Problem statement
Quote the stretch of the text about Tom's follow-up scan from "He is sitting" through "was worth it.".

Text
Dawn was just beginning to break as I got out of bed. Sleep had been scarce, and I needed a shower to get me going. I took a deep breath to help calm my thoughts.
It has been 40 days since Tom’s last doctor appointment. I hadn’t really counted until today.
Today he gets a follow up PET/CT scan.
The first one since completing chemotherapy and radiation. The one that tells us how well things worked.
I’m glad to say he looks better, feels better and seems more like his old self. But then he looked great, felt good and was himself before all this started.
I close my eyes in the shower and use the water as a meditation. I visualize the water carrying away any worry, negativity or other energy that I don’t need. The water is hot, and my body starts to relax as my thoughts settle down.
He is sitting at the kitchen table with a glass of water when I come out of the bedroom. He takes a sip and the look on his face leaves no doubt that he would prefer his usual coffee. He can only drink water before his test today.
A smile lights up his eyes when he sees me watching him. Even when he was at his worst there was still that light in his eyes when he smiled. Sometimes he was too sick to muster up a smile but when he did it was worth it.
Fortunately, his appointment was early in the morning and the promise of breakfast afterward was motivating enough to get us out the door ahead of schedule. We didn’t talk much as he navigated rush hour traffic.
Since his scan was at the radiologist’s office it was an all too familiar route this morning. We had done this drive every weekday for 6 weeks during his treatment. I had to remind myself to breathe as we got closer.
There is an upfront parking spot available when we arrive. Tom pulls in and turns off the truck, his hands lingering on the steering wheel as he lets out a deep breath. I sit quietly to give him a moment.
He looks over at me and I see just a flash of uncertainty before it is replaced with a smile. The light is back.
Nothing has changed in the waiting room. The same shows are on the television and the energy is still stifling. The only thing that has changed are the patients.
We get seats with a view of the tv and I wrap my arm through his just to be closer. I still get scared sometimes and touching him soothes my nerves.
The room is full already and we wait just long enough to have an opinion about the house they are remodeling before his name is called. I watch as he strides easily across the room and greets the nurse with a friendly hello.
As he disappears behind the door my heart skips a beat. He’s been through enough, it’s time for this to be over.

Dataset entries:

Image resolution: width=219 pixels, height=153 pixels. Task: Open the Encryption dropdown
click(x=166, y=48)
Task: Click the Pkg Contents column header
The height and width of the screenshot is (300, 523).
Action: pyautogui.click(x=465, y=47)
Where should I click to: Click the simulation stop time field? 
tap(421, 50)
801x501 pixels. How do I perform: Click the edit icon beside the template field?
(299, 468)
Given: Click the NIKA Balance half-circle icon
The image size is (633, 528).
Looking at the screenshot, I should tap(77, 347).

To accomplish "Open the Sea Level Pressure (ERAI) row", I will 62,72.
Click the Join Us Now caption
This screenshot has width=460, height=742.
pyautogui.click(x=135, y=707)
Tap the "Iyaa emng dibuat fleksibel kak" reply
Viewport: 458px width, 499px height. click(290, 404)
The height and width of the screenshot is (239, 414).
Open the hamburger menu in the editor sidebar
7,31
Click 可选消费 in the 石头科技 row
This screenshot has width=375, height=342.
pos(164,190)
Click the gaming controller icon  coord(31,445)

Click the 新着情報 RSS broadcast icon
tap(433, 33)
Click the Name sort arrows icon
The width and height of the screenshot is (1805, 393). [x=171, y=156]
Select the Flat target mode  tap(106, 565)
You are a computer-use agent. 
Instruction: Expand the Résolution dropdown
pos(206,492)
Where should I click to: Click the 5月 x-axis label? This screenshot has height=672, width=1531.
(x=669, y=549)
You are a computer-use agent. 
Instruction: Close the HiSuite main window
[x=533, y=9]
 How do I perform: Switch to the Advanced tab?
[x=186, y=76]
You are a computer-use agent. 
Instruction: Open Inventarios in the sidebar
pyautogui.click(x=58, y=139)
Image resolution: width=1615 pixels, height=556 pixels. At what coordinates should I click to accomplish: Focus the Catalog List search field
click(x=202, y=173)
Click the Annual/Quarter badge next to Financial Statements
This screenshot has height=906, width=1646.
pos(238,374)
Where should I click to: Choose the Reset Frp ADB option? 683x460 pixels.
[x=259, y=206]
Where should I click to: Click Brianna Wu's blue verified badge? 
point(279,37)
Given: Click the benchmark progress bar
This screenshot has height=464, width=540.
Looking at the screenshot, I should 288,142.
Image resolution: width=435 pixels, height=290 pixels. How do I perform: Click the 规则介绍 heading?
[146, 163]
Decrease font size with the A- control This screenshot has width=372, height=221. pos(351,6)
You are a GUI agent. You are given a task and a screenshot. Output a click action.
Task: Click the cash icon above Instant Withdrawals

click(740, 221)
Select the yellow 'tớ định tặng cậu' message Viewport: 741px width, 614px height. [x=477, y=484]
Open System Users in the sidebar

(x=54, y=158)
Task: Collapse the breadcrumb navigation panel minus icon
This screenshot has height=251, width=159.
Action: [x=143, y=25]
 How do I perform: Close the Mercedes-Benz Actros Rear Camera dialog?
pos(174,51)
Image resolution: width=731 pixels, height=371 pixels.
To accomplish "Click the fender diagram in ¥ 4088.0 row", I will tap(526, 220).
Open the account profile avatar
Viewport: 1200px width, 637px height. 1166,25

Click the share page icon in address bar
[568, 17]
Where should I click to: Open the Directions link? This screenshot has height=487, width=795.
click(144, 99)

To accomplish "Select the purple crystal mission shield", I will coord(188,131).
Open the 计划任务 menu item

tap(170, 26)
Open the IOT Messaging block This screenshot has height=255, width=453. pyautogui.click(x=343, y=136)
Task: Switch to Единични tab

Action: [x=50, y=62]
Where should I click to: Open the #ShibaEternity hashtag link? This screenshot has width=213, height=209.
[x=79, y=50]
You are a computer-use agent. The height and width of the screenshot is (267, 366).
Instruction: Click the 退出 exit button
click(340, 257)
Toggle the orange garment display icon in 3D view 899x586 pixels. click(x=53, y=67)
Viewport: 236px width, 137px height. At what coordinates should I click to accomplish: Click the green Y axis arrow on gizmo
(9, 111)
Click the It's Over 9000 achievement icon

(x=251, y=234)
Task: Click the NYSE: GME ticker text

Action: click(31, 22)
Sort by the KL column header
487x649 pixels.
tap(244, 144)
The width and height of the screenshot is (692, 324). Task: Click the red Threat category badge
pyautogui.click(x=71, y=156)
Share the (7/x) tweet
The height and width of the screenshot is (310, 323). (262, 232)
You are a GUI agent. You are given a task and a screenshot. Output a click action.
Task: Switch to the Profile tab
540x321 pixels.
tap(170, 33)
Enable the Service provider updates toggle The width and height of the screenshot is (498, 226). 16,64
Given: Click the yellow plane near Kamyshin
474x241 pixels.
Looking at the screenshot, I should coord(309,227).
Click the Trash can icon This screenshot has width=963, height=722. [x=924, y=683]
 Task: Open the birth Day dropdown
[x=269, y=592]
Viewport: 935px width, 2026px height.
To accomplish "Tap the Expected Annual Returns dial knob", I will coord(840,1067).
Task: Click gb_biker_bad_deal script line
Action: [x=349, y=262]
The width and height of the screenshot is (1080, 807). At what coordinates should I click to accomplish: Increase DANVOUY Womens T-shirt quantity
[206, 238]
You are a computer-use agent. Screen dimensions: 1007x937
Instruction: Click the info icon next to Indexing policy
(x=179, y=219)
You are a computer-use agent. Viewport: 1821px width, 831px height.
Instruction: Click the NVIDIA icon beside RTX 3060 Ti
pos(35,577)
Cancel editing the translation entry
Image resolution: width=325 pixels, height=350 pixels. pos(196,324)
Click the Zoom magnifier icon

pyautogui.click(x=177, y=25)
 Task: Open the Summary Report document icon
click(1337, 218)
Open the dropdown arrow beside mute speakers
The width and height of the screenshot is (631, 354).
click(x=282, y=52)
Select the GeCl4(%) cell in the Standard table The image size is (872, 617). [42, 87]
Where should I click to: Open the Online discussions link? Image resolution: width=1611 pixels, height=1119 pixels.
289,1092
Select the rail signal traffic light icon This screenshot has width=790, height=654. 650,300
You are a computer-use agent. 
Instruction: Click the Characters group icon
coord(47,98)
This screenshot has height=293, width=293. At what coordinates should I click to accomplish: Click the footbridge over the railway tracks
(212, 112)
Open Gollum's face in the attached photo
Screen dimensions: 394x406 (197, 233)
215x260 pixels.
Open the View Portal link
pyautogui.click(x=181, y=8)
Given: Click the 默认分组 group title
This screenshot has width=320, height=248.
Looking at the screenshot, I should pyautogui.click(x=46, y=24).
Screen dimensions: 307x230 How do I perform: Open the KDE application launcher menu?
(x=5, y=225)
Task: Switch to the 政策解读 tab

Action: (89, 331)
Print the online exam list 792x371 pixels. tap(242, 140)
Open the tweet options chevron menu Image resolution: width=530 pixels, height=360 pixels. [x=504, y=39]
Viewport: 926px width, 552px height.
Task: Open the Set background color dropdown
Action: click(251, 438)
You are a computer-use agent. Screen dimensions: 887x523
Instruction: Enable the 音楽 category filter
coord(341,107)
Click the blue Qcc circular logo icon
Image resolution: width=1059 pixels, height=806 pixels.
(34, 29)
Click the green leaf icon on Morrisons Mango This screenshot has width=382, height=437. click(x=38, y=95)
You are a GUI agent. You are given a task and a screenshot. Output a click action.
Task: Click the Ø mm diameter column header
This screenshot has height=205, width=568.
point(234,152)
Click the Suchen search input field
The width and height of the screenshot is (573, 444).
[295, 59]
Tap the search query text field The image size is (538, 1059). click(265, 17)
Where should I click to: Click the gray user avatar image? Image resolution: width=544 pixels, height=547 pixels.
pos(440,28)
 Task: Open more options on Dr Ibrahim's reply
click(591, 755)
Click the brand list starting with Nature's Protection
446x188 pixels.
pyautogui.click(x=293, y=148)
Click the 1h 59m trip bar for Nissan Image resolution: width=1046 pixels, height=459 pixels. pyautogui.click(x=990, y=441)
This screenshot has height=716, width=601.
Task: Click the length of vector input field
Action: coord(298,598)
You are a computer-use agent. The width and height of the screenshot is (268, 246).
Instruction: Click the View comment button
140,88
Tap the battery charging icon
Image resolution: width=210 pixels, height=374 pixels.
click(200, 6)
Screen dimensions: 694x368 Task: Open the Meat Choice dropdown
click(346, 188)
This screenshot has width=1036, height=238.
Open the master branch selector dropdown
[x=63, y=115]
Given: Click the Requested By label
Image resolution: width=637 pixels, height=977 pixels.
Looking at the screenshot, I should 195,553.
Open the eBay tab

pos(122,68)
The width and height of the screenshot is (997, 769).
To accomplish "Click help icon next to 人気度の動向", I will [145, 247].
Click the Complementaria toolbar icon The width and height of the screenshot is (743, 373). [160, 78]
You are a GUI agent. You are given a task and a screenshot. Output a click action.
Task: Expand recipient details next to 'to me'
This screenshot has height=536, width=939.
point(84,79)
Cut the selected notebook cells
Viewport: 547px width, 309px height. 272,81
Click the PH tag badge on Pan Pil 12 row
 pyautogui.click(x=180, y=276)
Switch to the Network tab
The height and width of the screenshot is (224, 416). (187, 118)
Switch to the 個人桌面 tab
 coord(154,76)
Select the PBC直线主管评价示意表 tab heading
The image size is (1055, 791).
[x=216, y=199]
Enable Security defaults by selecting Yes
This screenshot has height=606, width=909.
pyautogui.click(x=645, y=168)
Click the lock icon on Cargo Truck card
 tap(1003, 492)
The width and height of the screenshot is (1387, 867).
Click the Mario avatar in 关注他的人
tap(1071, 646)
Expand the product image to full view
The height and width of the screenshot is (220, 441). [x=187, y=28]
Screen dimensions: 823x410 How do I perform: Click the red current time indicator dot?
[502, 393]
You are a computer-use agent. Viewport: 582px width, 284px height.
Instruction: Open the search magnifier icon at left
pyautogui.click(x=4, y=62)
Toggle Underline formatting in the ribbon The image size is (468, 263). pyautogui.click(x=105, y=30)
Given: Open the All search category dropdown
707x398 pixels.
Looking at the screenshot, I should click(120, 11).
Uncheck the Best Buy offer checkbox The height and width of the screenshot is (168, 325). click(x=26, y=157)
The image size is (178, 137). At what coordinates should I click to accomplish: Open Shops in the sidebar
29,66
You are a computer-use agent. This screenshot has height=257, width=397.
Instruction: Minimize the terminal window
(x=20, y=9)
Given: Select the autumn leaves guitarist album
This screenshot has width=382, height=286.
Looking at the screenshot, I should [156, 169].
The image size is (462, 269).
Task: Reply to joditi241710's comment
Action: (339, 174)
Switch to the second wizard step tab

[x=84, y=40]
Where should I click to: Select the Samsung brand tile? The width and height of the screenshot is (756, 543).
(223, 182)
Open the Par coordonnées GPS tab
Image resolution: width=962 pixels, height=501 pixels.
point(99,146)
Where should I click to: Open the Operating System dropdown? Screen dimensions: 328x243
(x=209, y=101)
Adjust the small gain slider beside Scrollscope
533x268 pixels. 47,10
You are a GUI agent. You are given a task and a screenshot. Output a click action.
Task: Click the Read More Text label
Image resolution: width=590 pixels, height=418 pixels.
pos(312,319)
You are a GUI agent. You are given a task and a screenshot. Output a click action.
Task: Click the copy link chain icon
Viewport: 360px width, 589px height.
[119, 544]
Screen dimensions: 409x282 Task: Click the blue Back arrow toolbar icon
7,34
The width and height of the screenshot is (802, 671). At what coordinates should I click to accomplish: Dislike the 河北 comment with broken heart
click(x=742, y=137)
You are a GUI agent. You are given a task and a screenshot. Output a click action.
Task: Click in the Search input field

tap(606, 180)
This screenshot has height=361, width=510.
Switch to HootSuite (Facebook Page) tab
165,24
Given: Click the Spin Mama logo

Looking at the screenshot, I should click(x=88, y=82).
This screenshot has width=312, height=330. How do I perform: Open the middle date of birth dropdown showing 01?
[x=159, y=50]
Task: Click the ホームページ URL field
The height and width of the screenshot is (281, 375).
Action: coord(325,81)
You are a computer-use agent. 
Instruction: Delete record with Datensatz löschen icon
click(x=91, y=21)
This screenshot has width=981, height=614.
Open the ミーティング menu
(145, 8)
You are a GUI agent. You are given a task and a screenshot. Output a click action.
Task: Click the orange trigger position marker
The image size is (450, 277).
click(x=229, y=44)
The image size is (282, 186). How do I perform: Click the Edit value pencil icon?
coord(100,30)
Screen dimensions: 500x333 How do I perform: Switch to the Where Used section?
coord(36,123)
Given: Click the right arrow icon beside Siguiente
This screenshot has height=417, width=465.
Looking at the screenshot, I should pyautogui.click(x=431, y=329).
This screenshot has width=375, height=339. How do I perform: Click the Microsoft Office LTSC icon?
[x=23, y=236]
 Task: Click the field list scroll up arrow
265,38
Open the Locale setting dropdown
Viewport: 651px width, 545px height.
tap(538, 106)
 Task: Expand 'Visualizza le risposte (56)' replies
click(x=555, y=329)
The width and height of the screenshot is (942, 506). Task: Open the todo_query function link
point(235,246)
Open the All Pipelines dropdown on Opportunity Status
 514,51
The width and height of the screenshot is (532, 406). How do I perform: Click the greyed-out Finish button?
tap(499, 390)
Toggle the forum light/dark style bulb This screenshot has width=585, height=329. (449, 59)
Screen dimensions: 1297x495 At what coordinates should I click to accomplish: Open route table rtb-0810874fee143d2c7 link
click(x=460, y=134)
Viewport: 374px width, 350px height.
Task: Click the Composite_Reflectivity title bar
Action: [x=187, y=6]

Written response
He is sitting at the kitchen table with a glass of water when I come out of the bedroom. He takes a sip and the look on his face leaves no doubt that he would prefer his usual coffee. He can only drink water before his test today.
A smile lights up his eyes when he sees me watching him. Even when he was at his worst there was still that light in his eyes when he smiled. Sometimes he was too sick to muster up a smile but when he did it was worth it.